From the first line to the last, copy the data exactly.

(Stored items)

# # #

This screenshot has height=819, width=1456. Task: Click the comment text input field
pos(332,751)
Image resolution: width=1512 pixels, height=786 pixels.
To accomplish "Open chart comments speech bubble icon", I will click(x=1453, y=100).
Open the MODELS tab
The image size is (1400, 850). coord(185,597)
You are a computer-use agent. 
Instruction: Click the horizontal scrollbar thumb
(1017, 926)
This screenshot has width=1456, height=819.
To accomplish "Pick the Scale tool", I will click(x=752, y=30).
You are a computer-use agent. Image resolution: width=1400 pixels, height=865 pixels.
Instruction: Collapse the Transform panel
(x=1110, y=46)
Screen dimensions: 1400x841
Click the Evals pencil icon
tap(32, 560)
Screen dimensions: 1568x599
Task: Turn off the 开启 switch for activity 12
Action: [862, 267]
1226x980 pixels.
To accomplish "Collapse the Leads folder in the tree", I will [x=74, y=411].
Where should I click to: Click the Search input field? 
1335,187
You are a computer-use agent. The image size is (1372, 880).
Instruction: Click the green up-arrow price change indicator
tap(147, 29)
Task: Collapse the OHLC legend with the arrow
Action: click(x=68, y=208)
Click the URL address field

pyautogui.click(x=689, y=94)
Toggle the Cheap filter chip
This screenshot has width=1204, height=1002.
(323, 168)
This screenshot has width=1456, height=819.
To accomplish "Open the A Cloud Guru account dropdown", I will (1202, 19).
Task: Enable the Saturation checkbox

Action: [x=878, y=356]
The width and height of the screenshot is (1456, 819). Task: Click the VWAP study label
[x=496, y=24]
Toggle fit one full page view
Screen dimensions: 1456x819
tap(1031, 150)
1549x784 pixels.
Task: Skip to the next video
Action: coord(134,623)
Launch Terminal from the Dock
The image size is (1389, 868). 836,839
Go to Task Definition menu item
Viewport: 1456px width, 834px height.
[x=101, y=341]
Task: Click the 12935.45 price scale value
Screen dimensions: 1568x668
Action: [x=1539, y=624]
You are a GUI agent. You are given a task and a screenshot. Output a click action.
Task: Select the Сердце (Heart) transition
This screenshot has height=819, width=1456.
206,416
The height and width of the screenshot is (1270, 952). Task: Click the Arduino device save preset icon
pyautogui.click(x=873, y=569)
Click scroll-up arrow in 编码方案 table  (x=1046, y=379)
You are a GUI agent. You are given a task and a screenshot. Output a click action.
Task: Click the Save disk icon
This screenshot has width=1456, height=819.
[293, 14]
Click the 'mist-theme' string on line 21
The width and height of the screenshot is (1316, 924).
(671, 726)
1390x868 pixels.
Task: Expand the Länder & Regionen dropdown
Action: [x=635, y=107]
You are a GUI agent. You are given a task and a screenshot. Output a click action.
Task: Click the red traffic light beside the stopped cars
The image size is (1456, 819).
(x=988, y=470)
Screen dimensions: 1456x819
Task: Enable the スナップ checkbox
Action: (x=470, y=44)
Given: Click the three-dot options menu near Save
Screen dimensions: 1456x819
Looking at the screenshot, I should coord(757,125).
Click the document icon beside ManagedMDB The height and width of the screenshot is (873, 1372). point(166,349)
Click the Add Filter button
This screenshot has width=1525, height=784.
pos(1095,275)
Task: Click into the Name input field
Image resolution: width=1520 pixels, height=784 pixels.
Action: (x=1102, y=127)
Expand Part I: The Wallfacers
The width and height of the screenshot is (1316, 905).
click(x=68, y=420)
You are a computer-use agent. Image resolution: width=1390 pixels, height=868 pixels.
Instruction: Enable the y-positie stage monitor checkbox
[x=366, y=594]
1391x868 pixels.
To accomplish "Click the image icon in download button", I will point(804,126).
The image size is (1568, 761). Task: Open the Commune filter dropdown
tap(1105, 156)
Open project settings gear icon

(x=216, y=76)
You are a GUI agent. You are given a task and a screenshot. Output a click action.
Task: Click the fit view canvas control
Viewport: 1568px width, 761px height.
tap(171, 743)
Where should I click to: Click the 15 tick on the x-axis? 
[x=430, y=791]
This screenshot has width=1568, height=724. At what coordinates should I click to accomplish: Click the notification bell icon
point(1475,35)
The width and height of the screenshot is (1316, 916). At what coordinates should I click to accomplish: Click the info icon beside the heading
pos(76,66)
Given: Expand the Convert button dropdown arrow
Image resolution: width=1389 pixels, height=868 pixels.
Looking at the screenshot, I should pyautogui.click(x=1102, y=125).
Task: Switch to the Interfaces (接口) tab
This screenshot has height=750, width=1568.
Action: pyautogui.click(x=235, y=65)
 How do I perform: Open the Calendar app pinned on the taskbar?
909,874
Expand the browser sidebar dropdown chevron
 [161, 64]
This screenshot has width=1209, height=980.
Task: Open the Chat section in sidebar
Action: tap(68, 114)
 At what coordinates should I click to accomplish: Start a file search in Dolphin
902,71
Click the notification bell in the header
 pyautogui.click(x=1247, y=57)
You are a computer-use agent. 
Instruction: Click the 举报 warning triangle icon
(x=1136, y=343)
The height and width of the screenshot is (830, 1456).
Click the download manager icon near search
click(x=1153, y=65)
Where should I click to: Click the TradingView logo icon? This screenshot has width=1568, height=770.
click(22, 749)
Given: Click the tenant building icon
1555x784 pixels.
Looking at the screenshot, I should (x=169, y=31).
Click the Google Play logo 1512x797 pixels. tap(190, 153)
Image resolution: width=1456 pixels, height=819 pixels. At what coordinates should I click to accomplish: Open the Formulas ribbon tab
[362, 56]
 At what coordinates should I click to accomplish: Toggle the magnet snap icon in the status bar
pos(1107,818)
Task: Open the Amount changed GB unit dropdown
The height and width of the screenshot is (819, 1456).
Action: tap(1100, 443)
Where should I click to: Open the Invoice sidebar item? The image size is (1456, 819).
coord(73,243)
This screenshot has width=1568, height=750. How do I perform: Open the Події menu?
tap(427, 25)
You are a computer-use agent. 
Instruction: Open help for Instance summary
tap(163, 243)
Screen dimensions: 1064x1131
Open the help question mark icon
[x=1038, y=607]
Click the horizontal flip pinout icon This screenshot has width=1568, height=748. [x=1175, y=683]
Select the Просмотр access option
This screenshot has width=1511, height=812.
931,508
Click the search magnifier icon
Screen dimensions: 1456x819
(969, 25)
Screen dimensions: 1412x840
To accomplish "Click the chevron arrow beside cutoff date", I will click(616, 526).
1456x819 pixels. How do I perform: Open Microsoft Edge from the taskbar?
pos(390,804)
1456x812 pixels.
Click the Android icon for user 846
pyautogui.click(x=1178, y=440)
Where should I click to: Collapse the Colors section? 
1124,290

# # #

* [SOLVED PROBLEM]:
This screenshot has height=819, width=1456. Task: Click the comment text input field
pos(332,751)
Image resolution: width=1512 pixels, height=786 pixels.
To accomplish "Open chart comments speech bubble icon", I will click(x=1453, y=100).
Open the MODELS tab
The image size is (1400, 850). coord(185,597)
You are a computer-use agent. 
Instruction: Click the horizontal scrollbar thumb
(1017, 926)
This screenshot has width=1456, height=819.
To accomplish "Pick the Scale tool", I will click(x=752, y=30).
You are a computer-use agent. Image resolution: width=1400 pixels, height=865 pixels.
Instruction: Collapse the Transform panel
(x=1110, y=46)
Screen dimensions: 1400x841
Click the Evals pencil icon
tap(32, 560)
Screen dimensions: 1568x599
Task: Turn off the 开启 switch for activity 12
Action: [862, 267]
1226x980 pixels.
To accomplish "Collapse the Leads folder in the tree", I will [x=74, y=411].
Where should I click to: Click the Search input field? 
1335,187
You are a computer-use agent. The image size is (1372, 880).
Instruction: Click the green up-arrow price change indicator
tap(147, 29)
Task: Collapse the OHLC legend with the arrow
Action: click(x=68, y=208)
Click the URL address field

pyautogui.click(x=689, y=94)
Toggle the Cheap filter chip
This screenshot has width=1204, height=1002.
(323, 168)
This screenshot has width=1456, height=819.
To accomplish "Open the A Cloud Guru account dropdown", I will (1202, 19).
Task: Enable the Saturation checkbox

Action: [x=878, y=356]
The width and height of the screenshot is (1456, 819). Task: Click the VWAP study label
[x=496, y=24]
Toggle fit one full page view
Screen dimensions: 1456x819
tap(1031, 150)
1549x784 pixels.
Task: Skip to the next video
Action: coord(134,623)
Launch Terminal from the Dock
The image size is (1389, 868). 836,839
Go to Task Definition menu item
Viewport: 1456px width, 834px height.
[x=101, y=341]
Task: Click the 12935.45 price scale value
Screen dimensions: 1568x668
Action: [x=1539, y=624]
You are a GUI agent. You are given a task and a screenshot. Output a click action.
Task: Select the Сердце (Heart) transition
This screenshot has height=819, width=1456.
206,416
The height and width of the screenshot is (1270, 952). Task: Click the Arduino device save preset icon
pyautogui.click(x=873, y=569)
Click scroll-up arrow in 编码方案 table  (x=1046, y=379)
You are a GUI agent. You are given a task and a screenshot. Output a click action.
Task: Click the Save disk icon
This screenshot has width=1456, height=819.
[293, 14]
Click the 'mist-theme' string on line 21
The width and height of the screenshot is (1316, 924).
(671, 726)
1390x868 pixels.
Task: Expand the Länder & Regionen dropdown
Action: [x=635, y=107]
You are a GUI agent. You are given a task and a screenshot. Output a click action.
Task: Click the red traffic light beside the stopped cars
The image size is (1456, 819).
(x=988, y=470)
Screen dimensions: 1456x819
Task: Enable the スナップ checkbox
Action: (x=470, y=44)
Given: Click the three-dot options menu near Save
Screen dimensions: 1456x819
Looking at the screenshot, I should coord(757,125).
Click the document icon beside ManagedMDB The height and width of the screenshot is (873, 1372). point(166,349)
Click the Add Filter button
This screenshot has width=1525, height=784.
pos(1095,275)
Task: Click into the Name input field
Image resolution: width=1520 pixels, height=784 pixels.
Action: (x=1102, y=127)
Expand Part I: The Wallfacers
The width and height of the screenshot is (1316, 905).
click(x=68, y=420)
You are a computer-use agent. Image resolution: width=1390 pixels, height=868 pixels.
Instruction: Enable the y-positie stage monitor checkbox
[x=366, y=594]
1391x868 pixels.
To accomplish "Click the image icon in download button", I will point(804,126).
The image size is (1568, 761). Task: Open the Commune filter dropdown
tap(1105, 156)
Open project settings gear icon

(x=216, y=76)
You are a GUI agent. You are given a task and a screenshot. Output a click action.
Task: Click the fit view canvas control
Viewport: 1568px width, 761px height.
tap(171, 743)
Where should I click to: Click the 15 tick on the x-axis? 
[x=430, y=791]
This screenshot has width=1568, height=724. At what coordinates should I click to accomplish: Click the notification bell icon
point(1475,35)
The width and height of the screenshot is (1316, 916). At what coordinates should I click to accomplish: Click the info icon beside the heading
pos(76,66)
Given: Expand the Convert button dropdown arrow
Image resolution: width=1389 pixels, height=868 pixels.
Looking at the screenshot, I should pyautogui.click(x=1102, y=125).
Task: Switch to the Interfaces (接口) tab
This screenshot has height=750, width=1568.
Action: pyautogui.click(x=235, y=65)
 How do I perform: Open the Calendar app pinned on the taskbar?
909,874
Expand the browser sidebar dropdown chevron
 [161, 64]
This screenshot has width=1209, height=980.
Task: Open the Chat section in sidebar
Action: tap(68, 114)
 At what coordinates should I click to accomplish: Start a file search in Dolphin
902,71
Click the notification bell in the header
 pyautogui.click(x=1247, y=57)
You are a computer-use agent. 
Instruction: Click the 举报 warning triangle icon
(x=1136, y=343)
The height and width of the screenshot is (830, 1456).
Click the download manager icon near search
click(x=1153, y=65)
Where should I click to: Click the TradingView logo icon? This screenshot has width=1568, height=770.
click(22, 749)
Given: Click the tenant building icon
1555x784 pixels.
Looking at the screenshot, I should (x=169, y=31).
Click the Google Play logo 1512x797 pixels. tap(190, 153)
Image resolution: width=1456 pixels, height=819 pixels. At what coordinates should I click to accomplish: Open the Formulas ribbon tab
[362, 56]
 At what coordinates should I click to accomplish: Toggle the magnet snap icon in the status bar
pos(1107,818)
Task: Open the Amount changed GB unit dropdown
The height and width of the screenshot is (819, 1456).
Action: tap(1100, 443)
Where should I click to: Open the Invoice sidebar item? The image size is (1456, 819).
coord(73,243)
This screenshot has width=1568, height=750. How do I perform: Open the Події menu?
tap(427, 25)
You are a computer-use agent. 
Instruction: Open help for Instance summary
tap(163, 243)
Screen dimensions: 1064x1131
Open the help question mark icon
[x=1038, y=607]
Click the horizontal flip pinout icon This screenshot has width=1568, height=748. [x=1175, y=683]
Select the Просмотр access option
This screenshot has width=1511, height=812.
931,508
Click the search magnifier icon
Screen dimensions: 1456x819
(969, 25)
Screen dimensions: 1412x840
To accomplish "Click the chevron arrow beside cutoff date", I will click(616, 526).
1456x819 pixels. How do I perform: Open Microsoft Edge from the taskbar?
pos(390,804)
1456x812 pixels.
Click the Android icon for user 846
pyautogui.click(x=1178, y=440)
Where should I click to: Collapse the Colors section? 
1124,290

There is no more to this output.